In exercising this discretion, the Commissioner is expected to consider whether and to what extent the dwelling is used to produce assessable income and the period that the trustee or beneficiary held the ownership interest in the dwelling.
Exemption - Application to the Estate's circumstances
Property One
Property One was acquired by the deceased prior to 20 September 1985 (pre-CGT interest). As item 2 of column 2 has been satisfied, any capital gain made on the disposal of the dwelling can be disregarded under section 118-195 of the ITAA 1997 provided the property is sold within two years of the deceased's death.
In this case, the property was not sold within the two year period. However, using the guidelines provided on the Commissioner's discretion to extend the two year time period under section 118-195 of the ITAA 1997, in particular point 1 above, the Commissioner will exercise his discretion to extend the two year period until the date of settlement on XX/XX/XXXX. Accordingly, the Executors can disregard any capital gain or loss on the disposal of Property One.
Property Two
Property Two was acquired by the deceased post 1985 and part of it was being used to produce assessable income just before the deceased's death. Therefore, Property Two does not satisfy either of the two conditions set out in column 2 of the table in subsection 118-195(1) of the ITAA 1997.
As none of the conditions in column 2 of the table are satisfied, the exemption under subsection 118-195(1) of the ITAA 1997 cannot be applied in this case, even if the Commissioner allowed an extension to the two year time limit so that one of the conditions in column 3 is satisfied.

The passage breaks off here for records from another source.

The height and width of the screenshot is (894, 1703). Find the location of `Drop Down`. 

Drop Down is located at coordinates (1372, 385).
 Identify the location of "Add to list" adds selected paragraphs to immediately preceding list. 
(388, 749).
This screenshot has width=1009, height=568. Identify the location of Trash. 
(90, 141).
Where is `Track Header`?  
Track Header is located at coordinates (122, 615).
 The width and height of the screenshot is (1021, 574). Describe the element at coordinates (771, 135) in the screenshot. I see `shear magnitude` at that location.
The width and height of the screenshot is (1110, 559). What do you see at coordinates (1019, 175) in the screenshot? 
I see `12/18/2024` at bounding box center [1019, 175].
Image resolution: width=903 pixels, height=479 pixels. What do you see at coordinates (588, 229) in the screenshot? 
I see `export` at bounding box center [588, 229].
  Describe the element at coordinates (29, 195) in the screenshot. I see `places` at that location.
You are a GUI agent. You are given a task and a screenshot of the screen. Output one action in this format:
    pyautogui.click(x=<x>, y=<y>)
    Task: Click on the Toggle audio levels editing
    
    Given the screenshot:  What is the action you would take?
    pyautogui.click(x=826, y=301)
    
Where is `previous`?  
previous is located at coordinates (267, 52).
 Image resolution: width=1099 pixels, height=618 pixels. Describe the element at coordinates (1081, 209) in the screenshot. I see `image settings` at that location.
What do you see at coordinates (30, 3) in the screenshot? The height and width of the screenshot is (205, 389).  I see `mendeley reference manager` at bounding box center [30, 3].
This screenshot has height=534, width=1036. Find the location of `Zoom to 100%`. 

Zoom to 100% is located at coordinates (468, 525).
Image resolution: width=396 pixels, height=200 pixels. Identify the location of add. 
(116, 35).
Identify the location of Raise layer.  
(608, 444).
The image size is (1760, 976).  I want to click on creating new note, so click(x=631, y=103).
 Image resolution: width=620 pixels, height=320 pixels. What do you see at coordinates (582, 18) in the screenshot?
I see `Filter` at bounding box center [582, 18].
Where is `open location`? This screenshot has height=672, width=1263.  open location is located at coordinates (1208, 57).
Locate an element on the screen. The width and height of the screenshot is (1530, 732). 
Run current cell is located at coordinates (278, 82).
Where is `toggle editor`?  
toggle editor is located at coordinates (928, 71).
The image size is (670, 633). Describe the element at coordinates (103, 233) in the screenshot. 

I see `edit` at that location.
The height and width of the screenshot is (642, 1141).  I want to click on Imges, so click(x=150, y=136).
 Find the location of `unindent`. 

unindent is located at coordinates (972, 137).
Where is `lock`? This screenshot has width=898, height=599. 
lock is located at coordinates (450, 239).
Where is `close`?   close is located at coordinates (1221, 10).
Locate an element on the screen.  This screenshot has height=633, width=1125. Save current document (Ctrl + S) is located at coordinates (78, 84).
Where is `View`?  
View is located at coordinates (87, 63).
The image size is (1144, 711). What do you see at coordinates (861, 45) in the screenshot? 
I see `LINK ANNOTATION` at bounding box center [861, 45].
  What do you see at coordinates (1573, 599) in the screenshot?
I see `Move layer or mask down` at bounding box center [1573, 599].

However, the Commissioner will exercise his discretion to extend the two year period until the date of settlement on XX/XX/XXXX to allow a partial exemption under section 118-200 of the ITAA 1997. The partial exemption is calculated using the formula set out in subsection 118-200(2) and (3) of the ITAA 1997.
The resulting assessable capital gain will then need to be increased based on the extent to which the property was used to produce assessable income in accordance with section 118-190 of the ITAA 1997.
In determining the amount of the partial exemption to be applied to the land it would be expected the same apportionment that applied to the dwelling would be used as the other residents had access to the gardens and were free to use them.
Other information
You notified the Commissioner by email of your withdrawal of the apportionment question in the Estate's application for a private ruling. Therefore we have not ruled on the apportionment question but we have provided some guidance above in relation to apportionment.